In this undertaking Gassendi may simply have
become aware of his own ambiguities.3 A thorough
study of the philosophical manuscripts preserved at
Carpentras, Tours, and the Laurentian Library, and
also of the published works, which repeat and correct
each other (Disquisitio, 1644; Animadversiones, 1649;
and the posthumous Syntagma, 1658), reveals neither
the duplicity nor the denial suspected by Pintard4 but
rather an effort to bring the Epicurean elements,
accompanied by their materialist tendency, together
with the traditional Christian elements. The two had
previously been juxtaposed in Gassendi's writings
without being mingled—but not without contradiction.

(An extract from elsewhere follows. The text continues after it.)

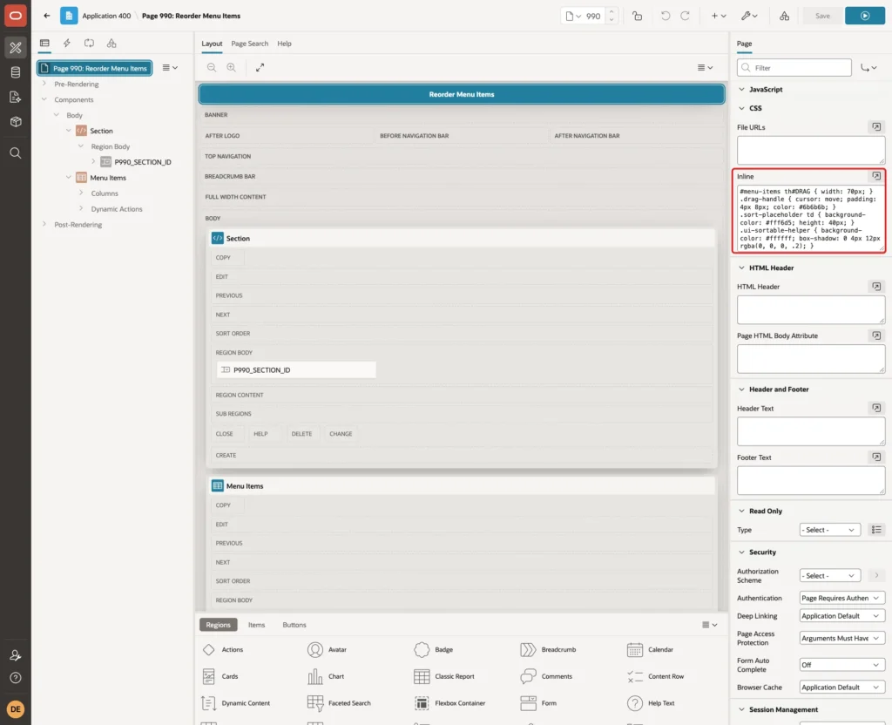Open SQL Workshop from the left sidebar

pyautogui.click(x=16, y=72)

This became evident after the beginning of
the dispute with Descartes in 1641 and in the new
drafts of the Epicurean works first undertaken in
1642. The factors that Gassendi emphasized to
achieve a synthesis between Epicureanism and Christianity
were nominalism, finality, and vitalistic or
chemical analogies. A discussion of these factors is
required before asking whether Gassendi felt that
Descartes's reproaches really hit their target.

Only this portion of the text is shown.